The sample file has been uploaded to MediaFile.
Section 1: In the sample file, “Sheet1”
a. Values in “Column A” are the original name. For example from Cell A1: “>hg19_refGene_NM_000392_0 range=chr10:101542463-101542634 5'pad=0 3'pad=0 strand=+ repeatMasking=none” b. Values in “Column B” is a value that correspond to values in Column A, for example from Cell B1 which correspond to value in Cell A1: “ABCC2”
Section 2: In the sample file, “Sheet2”
a. In the Sheet2, the values from Sheet1 have been separated to clarify the data because in Sheet1, everything is packed in one cell. b. Column A represents “GENE”, which refers to the value in Column B in Sheet1, for example, “ABCC2” from Section 1 of this article. c. Column B represents “refGENE”, an example of refGENE is “NM000392” which come from the original name from “Sheet1” d. Column C represents “CHROMOSOME”, this is another value that was derived from Values in Column A of Sheet1, for example, “chr10” e. Similar Idea, “EXON START” came from the original name in Column A of Sheet1, for example “101542463” f. And “EXON END” came from the original name in Column A of Sheet1, for example “101542634”
The Challenge is to develop a program that can solve the following requirements:
Requirement 1: counting for each gene, the number of times each refGene is observed, e.g.:
Note: The way I do it is to use SUMPRODUCT in Excel, however, I don’t know how to put everything in a simple table.
This requires comparing values in two different rows, Please note that this requires using the original name from “Sheet1”. Please don’t use the separated value from “Sheet2”.
Basically, it is query each row, if Gene, Chromosome, EXONSTART, EXON END are the same, then remove rows with the least frequent refgene.
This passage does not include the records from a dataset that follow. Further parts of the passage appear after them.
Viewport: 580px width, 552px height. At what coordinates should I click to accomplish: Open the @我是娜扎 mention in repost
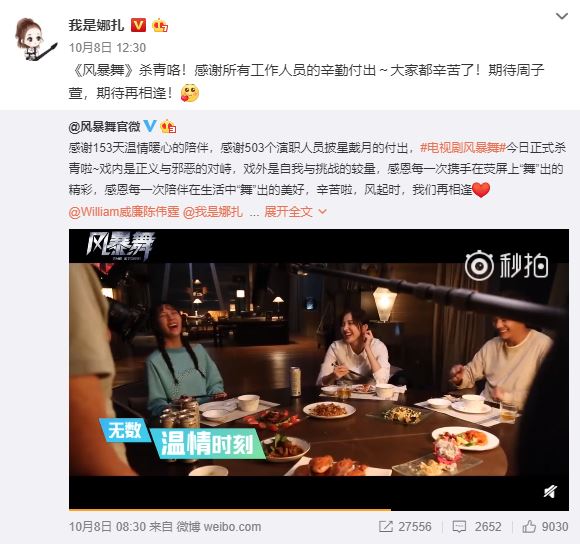213,212
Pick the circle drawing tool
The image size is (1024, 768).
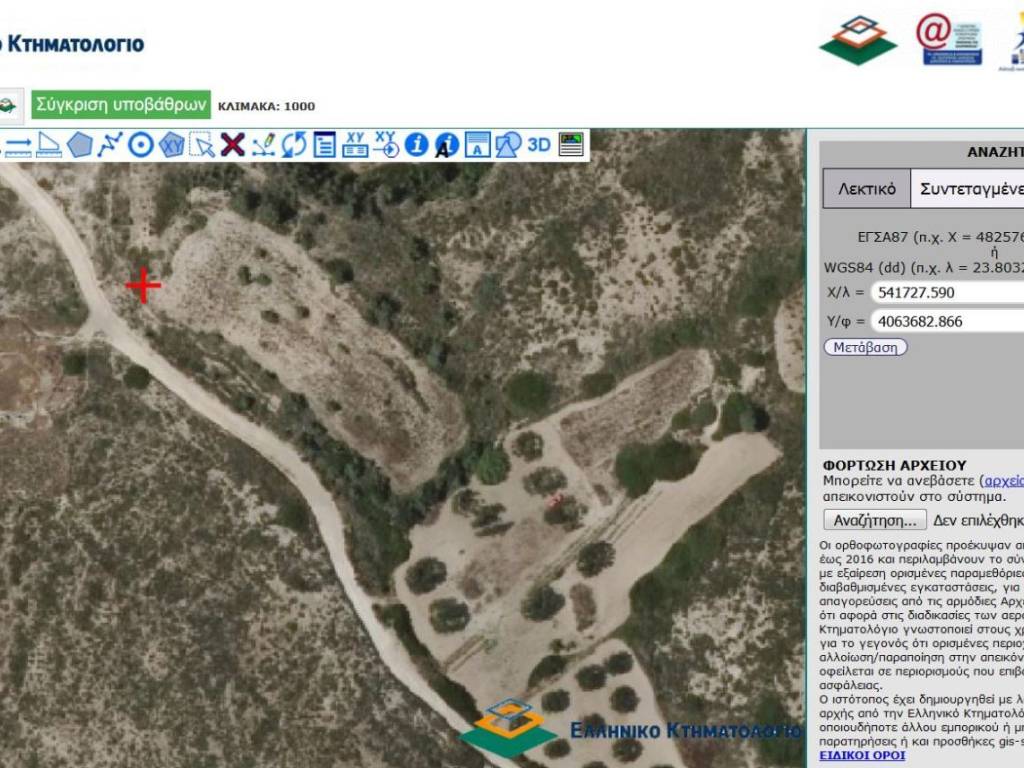141,146
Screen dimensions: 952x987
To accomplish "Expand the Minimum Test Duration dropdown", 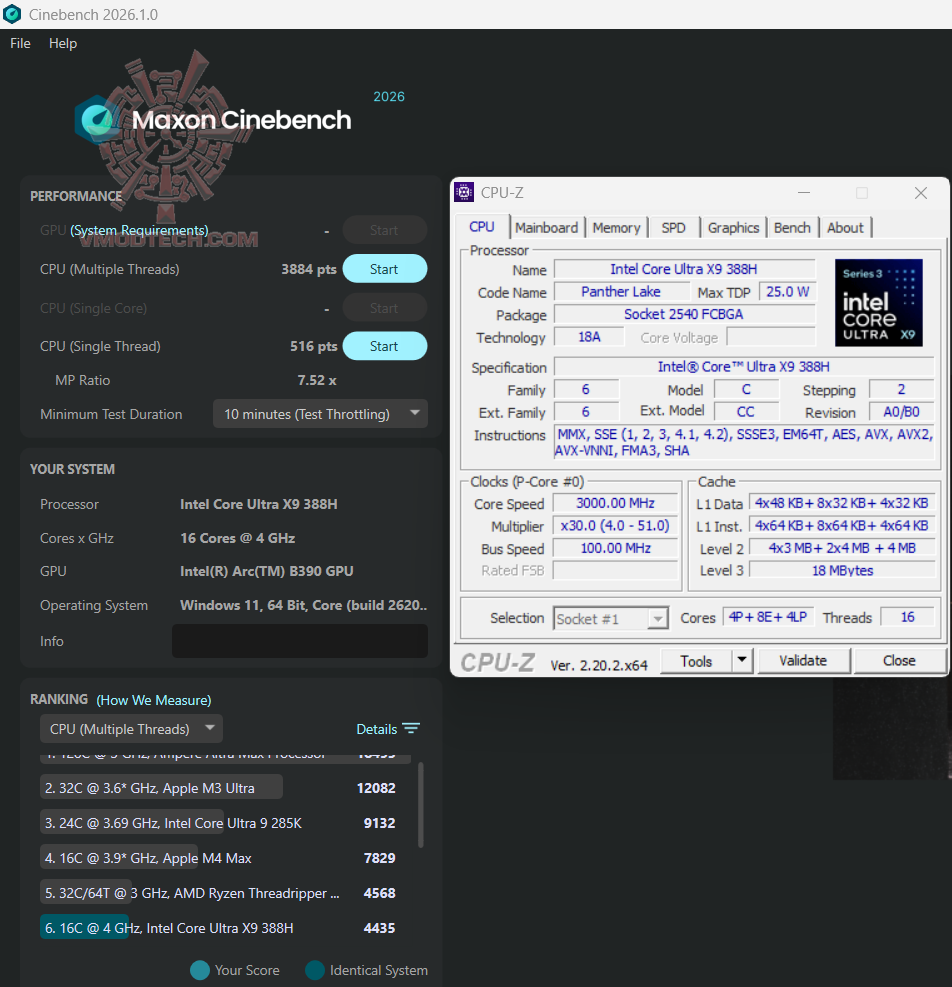I will coord(320,414).
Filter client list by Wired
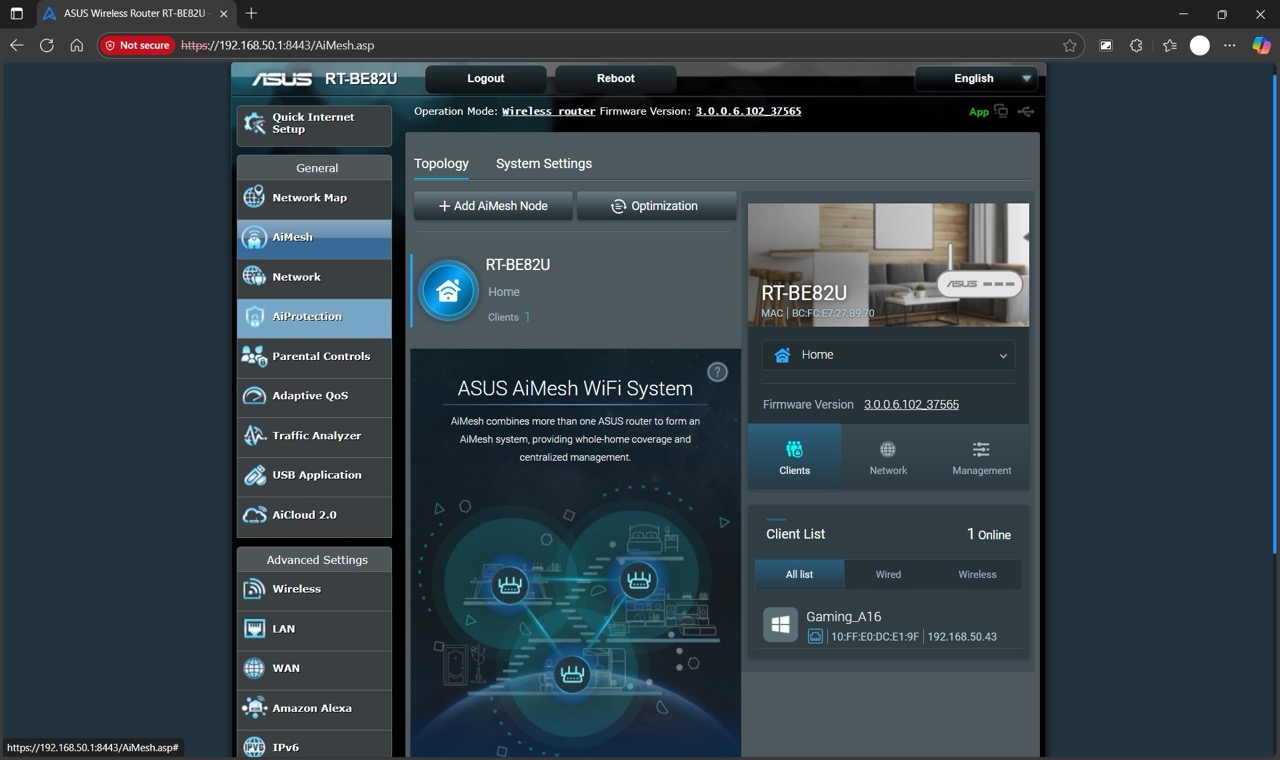Image resolution: width=1280 pixels, height=760 pixels. click(888, 574)
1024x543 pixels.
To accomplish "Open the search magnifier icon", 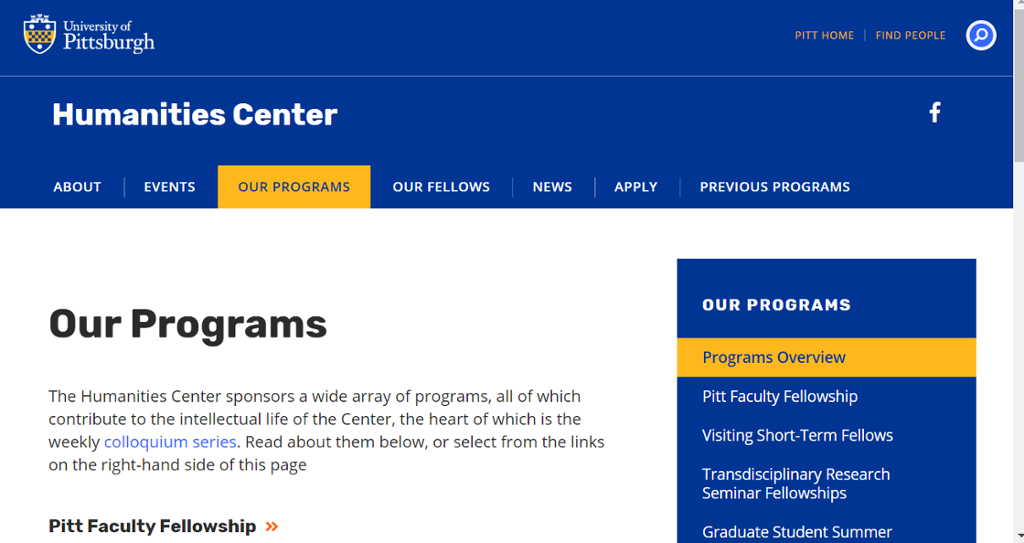I will tap(980, 36).
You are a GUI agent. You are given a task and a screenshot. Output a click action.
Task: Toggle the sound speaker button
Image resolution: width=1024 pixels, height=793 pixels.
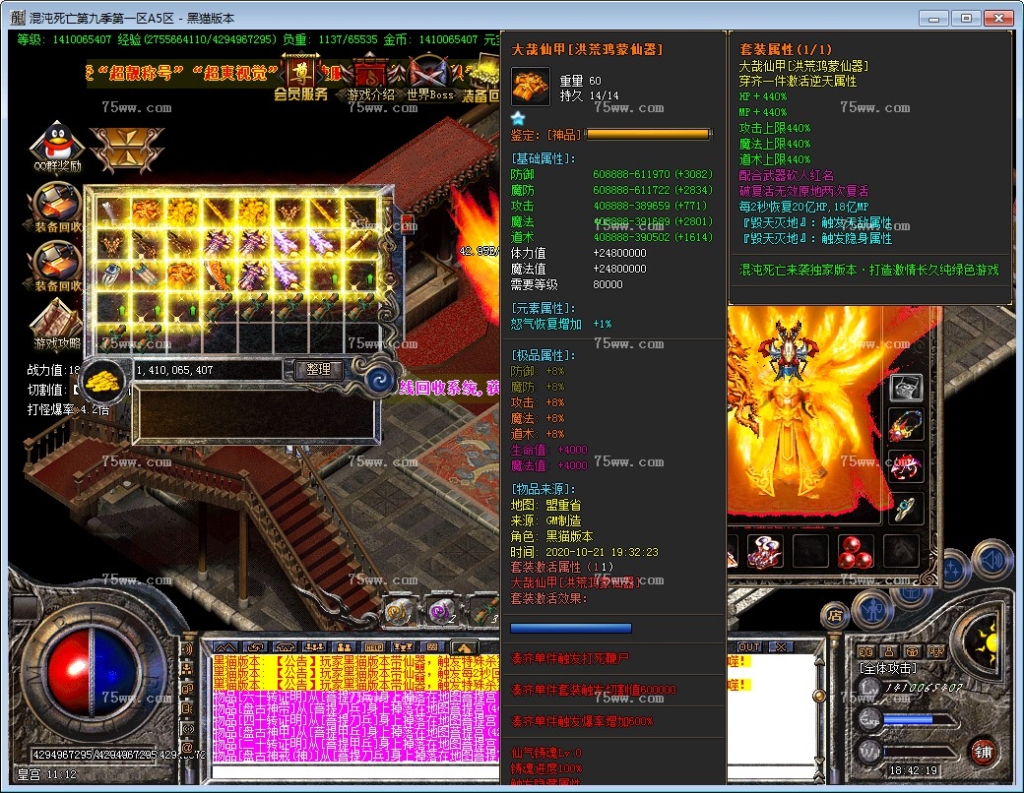pos(991,561)
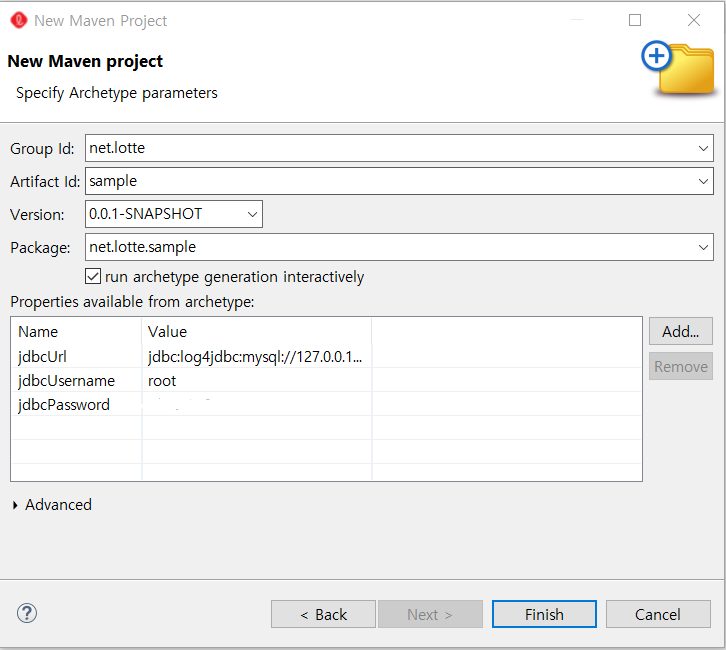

I will explain further below.
In “Shee1”, there are “Original Name” and “GENE”,
Step 1: Compare if the values in Column B are the same. For example, when comparing row 1 and row 2, there are
ABCC2. This satisfies the condition, so proceed to Step 2, else continue to compare GENE from different rows.
Step 2: Compare “chr” values from different rows, same example from previous step. Row 1 has
chr10 and row 2 has
chr10, as they are the same continue to the next step, else move on.
Step 3: Now compare “exon start” – a number looks like
101542463 in row 1 and the number in row 2 looks like
101544365, now they are not the same, save the file and move on. Imagine if the numbers are the same, then continue to compare “exon end”, which is step 4.
Step 4: Assume, the “exon start” from two different rows are the same, then compare “exon end”. The number from row 1 looks like
101542634 and the number of “exon end” from row 2 looks like
101544538. Same condition as above, if they are different, leave the file alone and continue comparing the next GENE.
Here is the part that requires attention, if they are the same, that means, “GENE” are the same, “chr” are the same, “exon start” and “exon end” are the same. In the end, everything is the same, that means there is a duplicated row. Now, the duplicated rows will be deleted. But what’s the condition of deleting the row. This will link us back to the challenge that we solved from requirement 1. Remember that the number of occurrences has been counted for all refGENE? Recall 29 times for
NM000927, 32 times for
Nm00078. The rows of “GENE” to be removed are the ones containing
But, please keep a record for all the deleted data, and all the remaining data, preferably with a table.
I agree with @Siddharth for count of instances, ie PivotTable with Row Labels =
GENE, Σ Values = Count of
Possibly the ‘duplicates’ solution would be (at least to start with) insert row at the top, Select Column A, Sort & Filter/ Advanced / Copy to another location = (say) C1 / tick Unique records only/ OK. That should give you a list that is 35 rows less than you started with.
To identify which rows are duplicates, copy Column A to another column (say D), Replace
> (with nothing) then enter
=COUNTIF(D:D,D2) in E2 and double click on bottom RH corner of cell.
1 = unique, anything else is the number of instances.